Notifications
Clear all

Three disks failed certification within an hour of each other

Page 2 / 2
(@softraid-support)
Member Admin

Do you want to try a possible fixed version of the app? (We think, but are not certain yet, that we fixed this issue.)

ReplyQuote
Posted : 24/02/2020 10:24 am
(@ericbarker)
Eminent Member Customer

Do you want to try a possible fixed version of the app? (We think, but are not certain yet, that we fixed this issue.)

Sure! I definitely would.

However, I still haven't gotten confirmation from you as to whether the Terminal program finished correctly. As I said, after a number of days, it just stopped and said nothing.

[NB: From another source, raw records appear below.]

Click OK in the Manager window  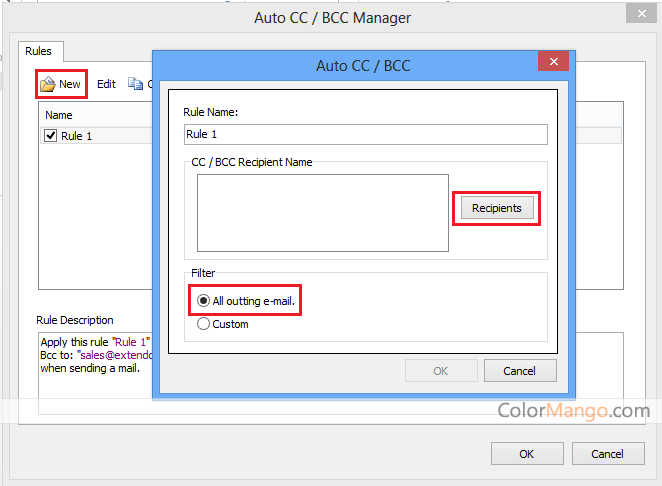tap(526, 453)
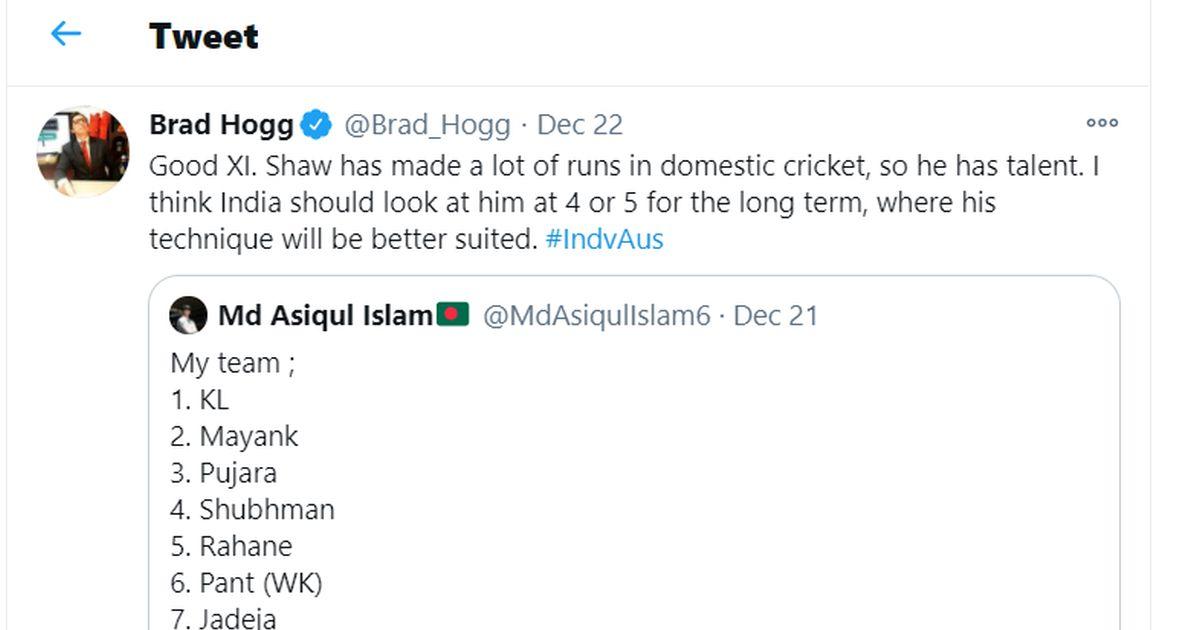The image size is (1200, 630).
Task: Click the Dec 22 timestamp
Action: tap(580, 125)
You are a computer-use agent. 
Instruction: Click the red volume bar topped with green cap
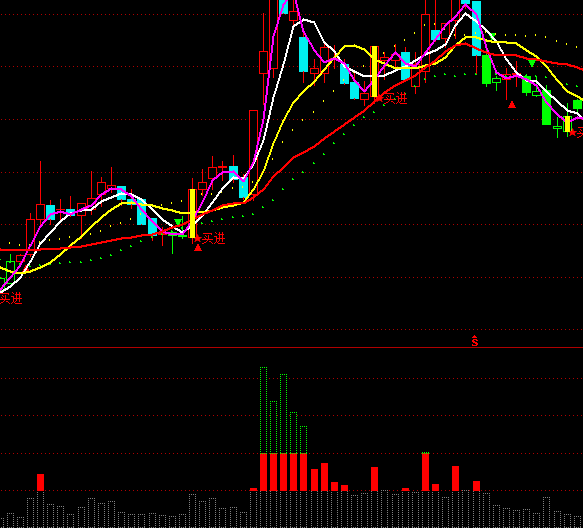[x=425, y=471]
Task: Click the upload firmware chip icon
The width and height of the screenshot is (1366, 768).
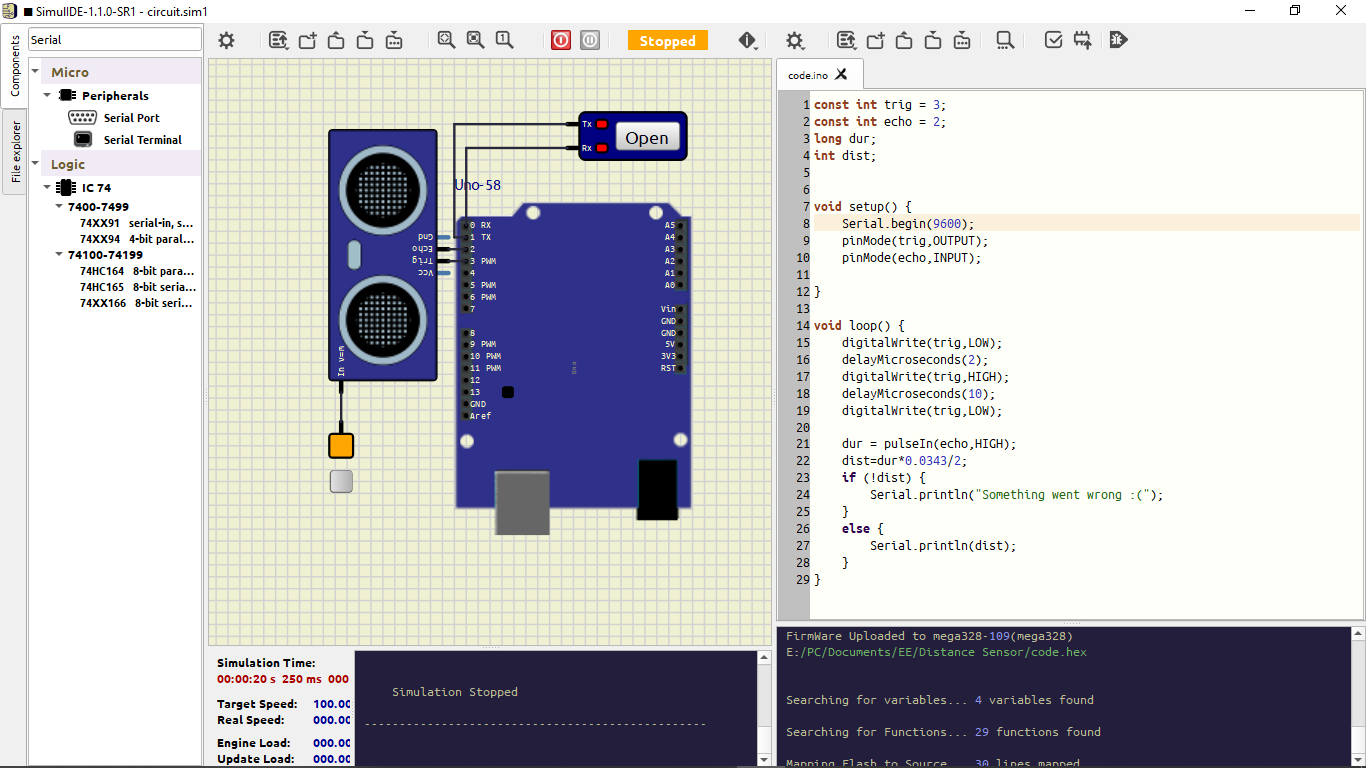Action: point(1082,40)
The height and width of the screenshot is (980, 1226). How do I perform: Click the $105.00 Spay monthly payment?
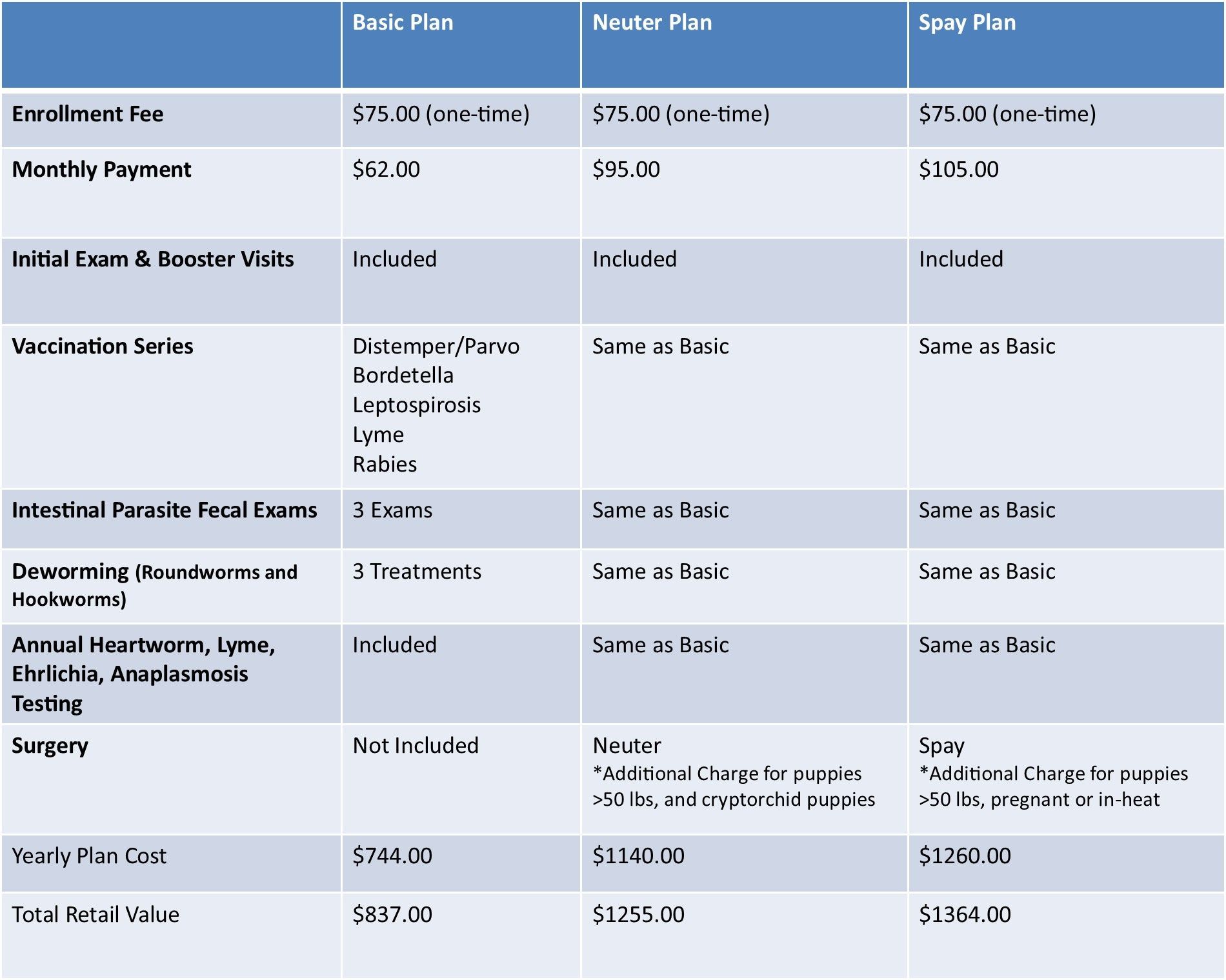coord(958,170)
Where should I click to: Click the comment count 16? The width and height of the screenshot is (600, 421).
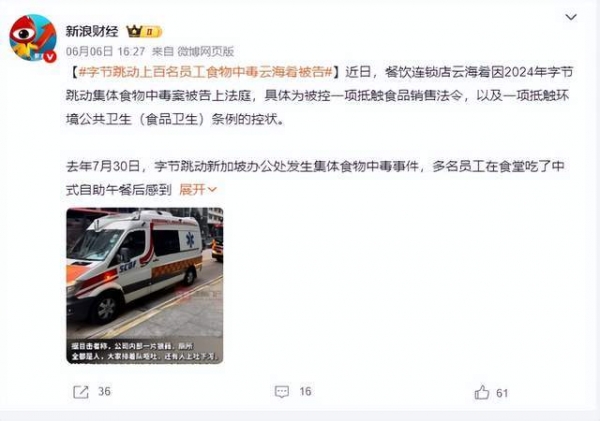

The MacOS error is consistent with a new drive trying to load (or a drive that's been erased), since a certified drive is not formatted.

It may be that all my drives HAVE already been certified.

ReplyQuote
Topic starter Posted : 24/02/2020 2:32 pm
(@softraid-support)
Member Admin

Here is a link to the beta (the driver is the same as 5.8.2, only the app has changed to hopefully prevent the application from losing contact with the softraidtoool.)

https://srforums.wpengine.com/updates/Latest_SoftRAID_5_Beta.html

Just run this and do the same certify.

I do not know whether the certify completed, as you indicated the disks ejected. I don't know whether that was after or before the command was running.

That is why I want us to add more verboseness to this command. ;-)

ReplyQuote
Posted : 24/02/2020 2:57 pm
(@ericbarker)
Eminent Member Customer

Okay thanks. I've got the beta running with the old driver (it gave me a warning to update the driver, but couldn't find one and quit). I think for the sake of testing, instead of doing 3 passes all at once, I'm just going to do a single pass multiple times. That may be a better strategy when working with larger drives like this. It shows a single pass taking just under 48 hours.

ReplyQuote
Topic starter Posted : 24/02/2020 3:23 pm
(@softraid-support)
Member Admin

The drive is not important, just the application.

But you want to do at least a 2 pass. The reason is the last pass is always zero's. Zero's are the default state of a disk, so you are not exercising it this way. A two pass at least has a random pattern on pass 1, then zero on pass 2.

ReplyQuote
Posted : 24/02/2020 7:02 pm
(@ericbarker)
Eminent Member Customer

ARGGG!!!!!

About 5 days into the test (most of the way through pass 2), the system unmounted the bay, giving me 6 dialog warnings of "This disk is unreadable" (which, of course just means it got disconnected and reconnected). And unlike the older version of SoftRaid, when I restarted the Certify, it didn't ask me to continue, but just restarted from scratch.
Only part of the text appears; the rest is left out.